* _Directions_
Reproduce the text of every item below word for word, omitting the pictures.

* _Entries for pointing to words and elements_
---*---
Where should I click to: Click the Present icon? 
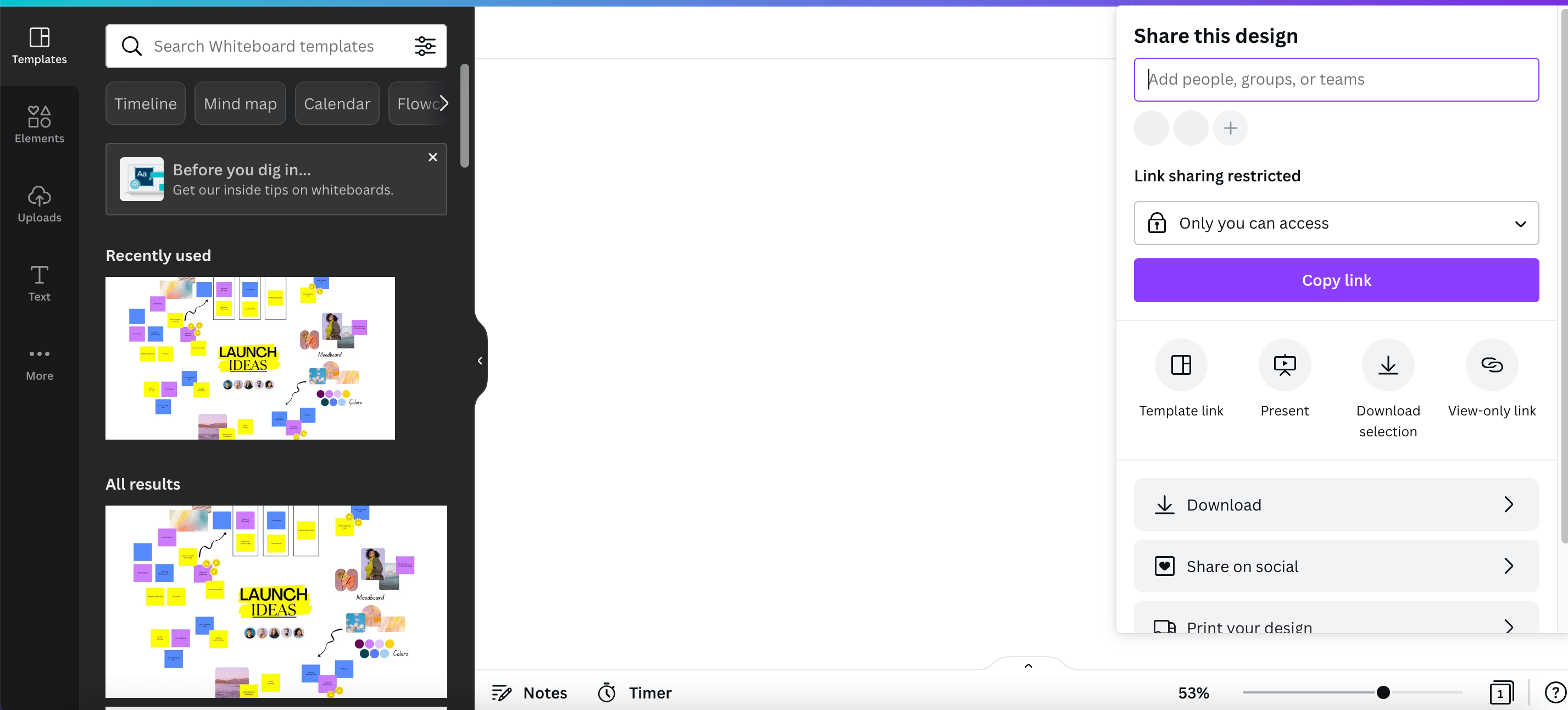tap(1284, 365)
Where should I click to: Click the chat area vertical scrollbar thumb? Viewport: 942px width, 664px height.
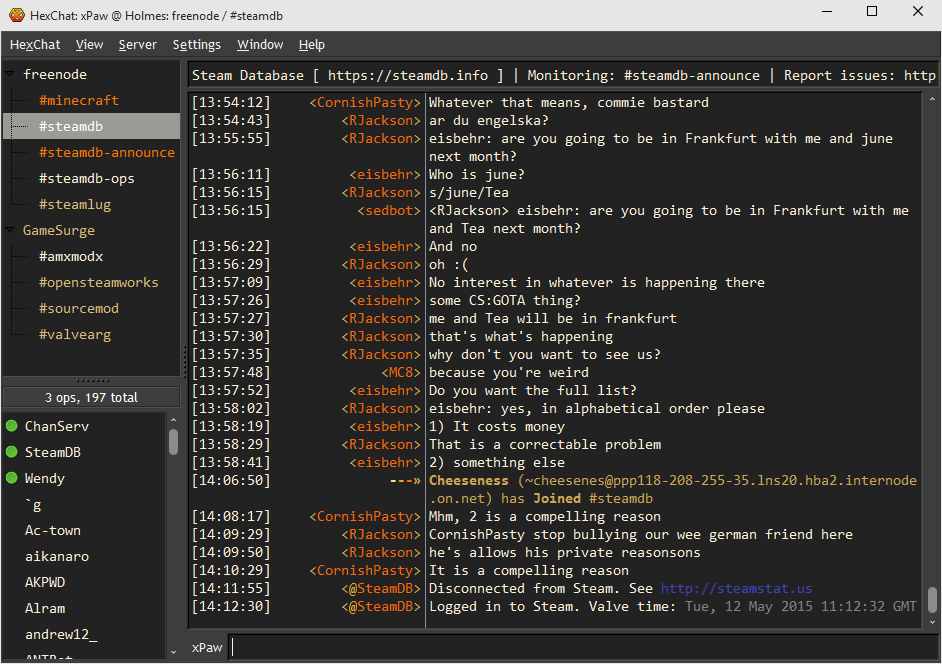click(932, 599)
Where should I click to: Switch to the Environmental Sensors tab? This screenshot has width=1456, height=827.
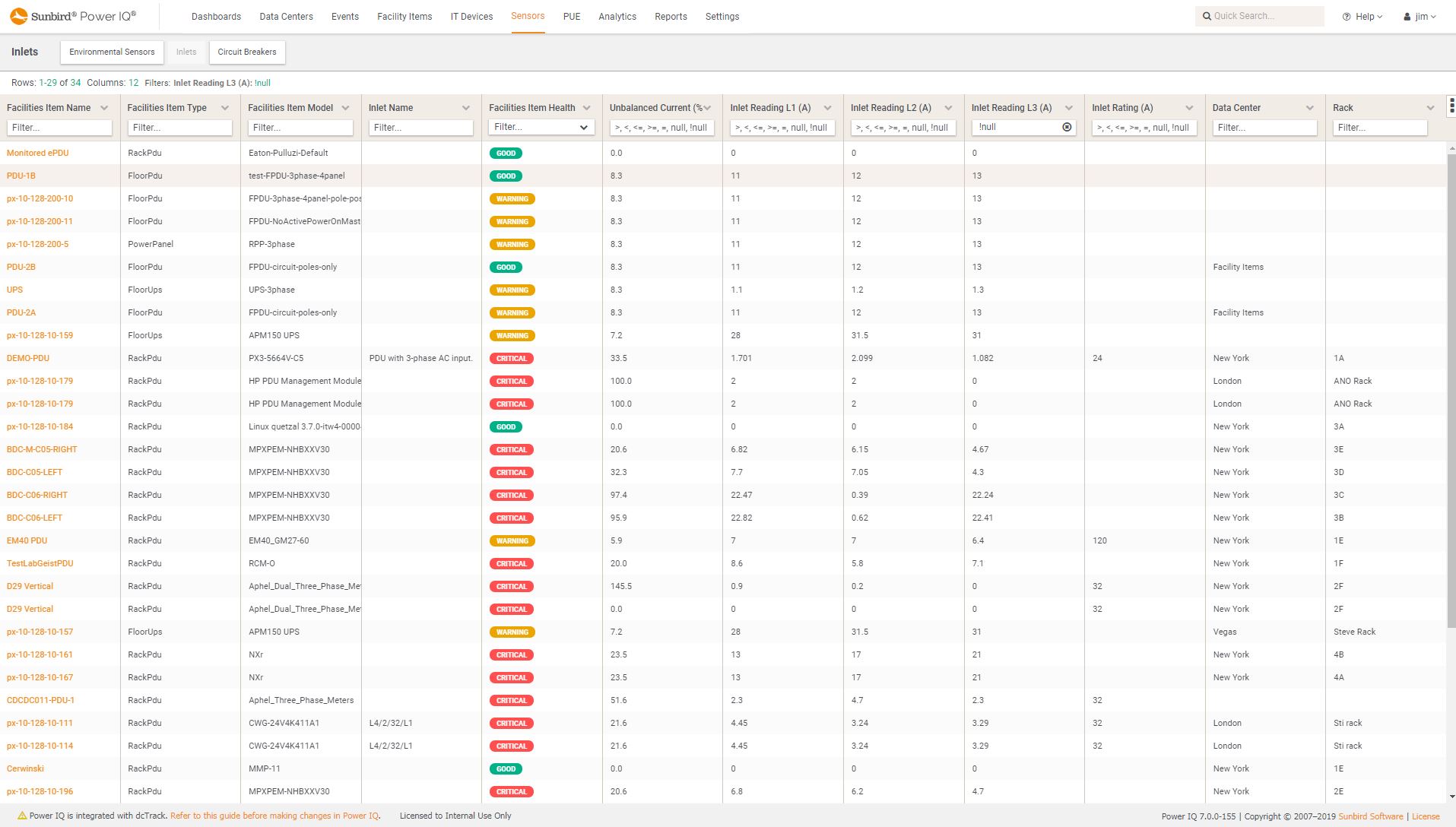(x=112, y=52)
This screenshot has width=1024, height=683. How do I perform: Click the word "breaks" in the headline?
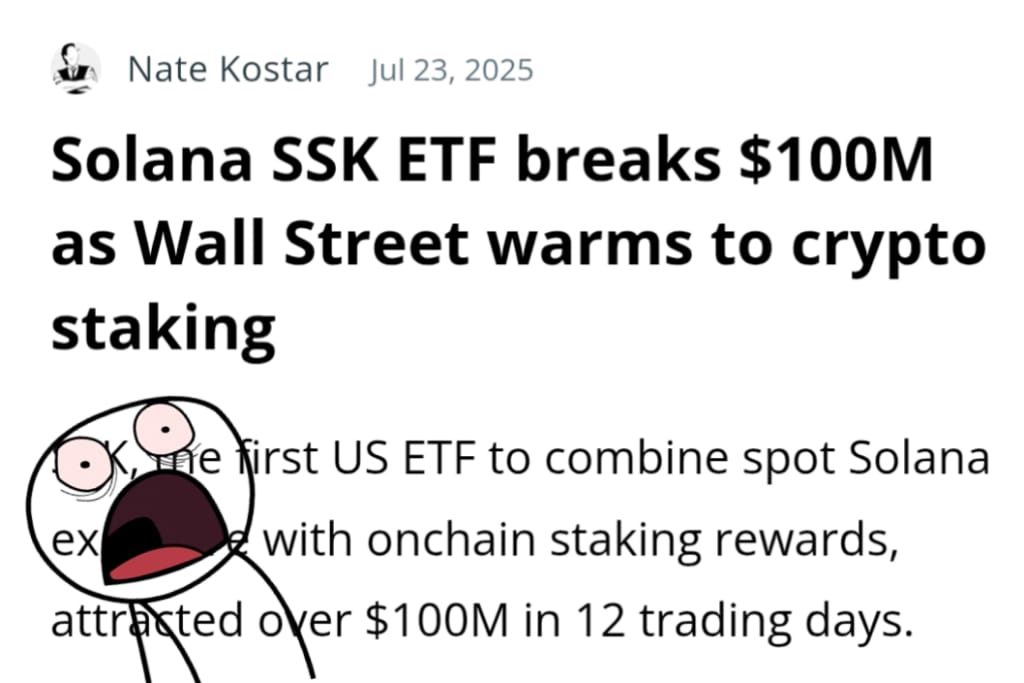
---*---
* _Answer to this problem_
Where should I click to: Click the Present icon? 
tap(1284, 365)
Where should I click to: Click the chat area vertical scrollbar thumb? Viewport: 942px width, 664px height.
click(932, 599)
Where should I click to: Switch to the Environmental Sensors tab? This screenshot has width=1456, height=827.
(x=112, y=52)
This screenshot has width=1024, height=683. How do I perform: Click the word "breaks" in the headline?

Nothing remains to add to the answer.